Consumers are a finicky bunch, and gauging their behavior has been complicated by the global outbreak of Covid-19, which has upended people’s buying habits and daily routines.
Apple co-founder Steve Jobs once noted the conundrum of trying to predict consumers by saying, “A lot of times, people don’t know what they want until you show it to them.” Nevertheless, ETFs closely tied to consumer spending reveal massive shifts regarding what people are doing and buying these days.
Let’s examine four key consumer trends and link ETF opportunities to them.
Consumers’ increasing usage of digital payment instead of physical cash.
The dictum that “cash is king” is not necessarily true with the way consumers are spending. Mobile wallets from market leaders like Amazon.com, Apple Pay and PayPal are replacing physical wallets. Moreover, this development, along with e-commerce and the rise of independent digital payment systems, is accelerating.

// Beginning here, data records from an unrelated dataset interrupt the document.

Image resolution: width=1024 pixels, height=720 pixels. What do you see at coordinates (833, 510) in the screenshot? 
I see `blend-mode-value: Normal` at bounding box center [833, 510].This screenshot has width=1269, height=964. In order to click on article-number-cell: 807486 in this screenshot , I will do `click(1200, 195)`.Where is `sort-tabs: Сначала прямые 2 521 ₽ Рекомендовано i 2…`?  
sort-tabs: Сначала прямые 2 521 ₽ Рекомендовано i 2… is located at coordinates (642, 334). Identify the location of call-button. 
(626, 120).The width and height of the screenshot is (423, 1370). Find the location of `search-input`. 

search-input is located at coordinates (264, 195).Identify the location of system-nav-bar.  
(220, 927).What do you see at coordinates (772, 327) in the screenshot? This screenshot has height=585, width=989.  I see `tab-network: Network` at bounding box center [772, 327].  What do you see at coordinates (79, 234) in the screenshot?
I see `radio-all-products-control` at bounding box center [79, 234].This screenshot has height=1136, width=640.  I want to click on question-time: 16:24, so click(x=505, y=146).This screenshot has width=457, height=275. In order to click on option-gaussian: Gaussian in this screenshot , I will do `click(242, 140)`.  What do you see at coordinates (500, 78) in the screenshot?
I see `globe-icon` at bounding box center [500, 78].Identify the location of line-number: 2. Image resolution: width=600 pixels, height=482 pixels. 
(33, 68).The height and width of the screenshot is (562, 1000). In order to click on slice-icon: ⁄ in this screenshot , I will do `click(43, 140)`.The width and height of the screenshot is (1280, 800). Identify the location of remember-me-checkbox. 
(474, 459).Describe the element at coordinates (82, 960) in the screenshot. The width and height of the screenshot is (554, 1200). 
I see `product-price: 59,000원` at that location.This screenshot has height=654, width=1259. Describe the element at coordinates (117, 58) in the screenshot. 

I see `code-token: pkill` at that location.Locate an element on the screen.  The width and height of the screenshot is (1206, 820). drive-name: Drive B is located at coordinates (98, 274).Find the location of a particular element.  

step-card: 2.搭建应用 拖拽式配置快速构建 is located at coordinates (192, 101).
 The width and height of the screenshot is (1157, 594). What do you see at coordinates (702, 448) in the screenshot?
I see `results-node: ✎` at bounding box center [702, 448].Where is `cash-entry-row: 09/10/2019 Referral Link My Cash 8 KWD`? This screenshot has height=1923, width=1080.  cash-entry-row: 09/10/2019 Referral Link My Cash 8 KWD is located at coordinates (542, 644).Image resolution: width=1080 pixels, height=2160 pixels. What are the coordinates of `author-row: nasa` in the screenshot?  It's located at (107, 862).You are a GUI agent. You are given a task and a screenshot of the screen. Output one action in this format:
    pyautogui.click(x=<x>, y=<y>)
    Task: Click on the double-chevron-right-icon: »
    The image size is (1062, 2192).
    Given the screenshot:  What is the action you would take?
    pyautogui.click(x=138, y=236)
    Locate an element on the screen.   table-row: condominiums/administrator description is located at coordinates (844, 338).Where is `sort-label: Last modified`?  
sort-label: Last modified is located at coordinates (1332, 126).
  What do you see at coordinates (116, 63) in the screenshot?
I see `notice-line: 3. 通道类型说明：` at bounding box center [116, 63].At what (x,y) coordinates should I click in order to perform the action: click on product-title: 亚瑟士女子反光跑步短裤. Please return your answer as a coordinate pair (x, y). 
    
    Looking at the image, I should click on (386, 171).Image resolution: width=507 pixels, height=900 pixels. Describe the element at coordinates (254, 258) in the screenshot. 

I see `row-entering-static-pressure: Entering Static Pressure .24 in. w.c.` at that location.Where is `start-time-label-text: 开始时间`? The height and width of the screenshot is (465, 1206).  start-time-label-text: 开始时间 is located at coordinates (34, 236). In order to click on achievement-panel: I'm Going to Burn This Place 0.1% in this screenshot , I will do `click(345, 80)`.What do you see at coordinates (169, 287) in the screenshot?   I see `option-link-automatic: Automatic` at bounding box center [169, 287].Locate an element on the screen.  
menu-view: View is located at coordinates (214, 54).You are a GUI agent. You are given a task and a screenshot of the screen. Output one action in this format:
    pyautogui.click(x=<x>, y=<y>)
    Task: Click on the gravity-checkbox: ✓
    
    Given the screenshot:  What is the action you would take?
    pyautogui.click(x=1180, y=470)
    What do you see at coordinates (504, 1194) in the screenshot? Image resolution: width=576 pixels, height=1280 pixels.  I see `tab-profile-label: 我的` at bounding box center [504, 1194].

The ETFMG Prime Mobile Payments ETF (IPAY), which holds a basket of 42 stocks, aims to capture the digital payment trend. IPAY has gained almost 69% during the past three years (through June 30) compared with a nearly 34% gain for the Schwab U.S. Broad Market ETF (SCHB). During the past year, IPAY has lagged the broader stock market, but it might be a buying opportunity if you believe in the digital payments trend. The fund's expense ratio is 0.75%.
Acceleration of cloud-based services and software.
Corporate earnings for S&P 500 stocks are projected to have negative sales growth for the rest of this year. In contrast, companies in the software and cloud storage arena are expected to grow. Like digital payments, the trend of a digitally connected world was already bright, but it’s now accelerating because of Covid-19.
Consumer behavior has quickly adopted videoconferencing, remote data storage, e-learning and telehealth. The First Trust Cloud Computing ETF (SKYY) covers some of these technological trends by including companies such as Zoom Video Communications, DocuSign and Dropbox among others in its 64 holdings. SKYY has gained just a tick less than 94% over the past three years, trouncing the S&P 500 by a factor of three. It charges a fee of 0.60%.
More people are skipping the daily commute and working from home.
Covid-19 forced many people to work from home. And some of these drastic changes for Corporate America are already becoming permanent. For example, Twitter announced in May that its 4,900 employees would be allowed to permanently work from home.
While it’s unclear whether companies will embrace Twitter’s radical work-from-home policies, it’s plausible that more companies will adopt a work environment that geographically spreads employees rather than concentrating them in fixed locations.
The newly launched Direxion Work From Home ETF (WFH) aims to capture this trend with a four-pronged approach by owning companies involved with cloud technologies, cybersecurity, online project and document management, and remote communications. WFH's portfolio contains 40 stocks and charges annual expenses of 0.45%.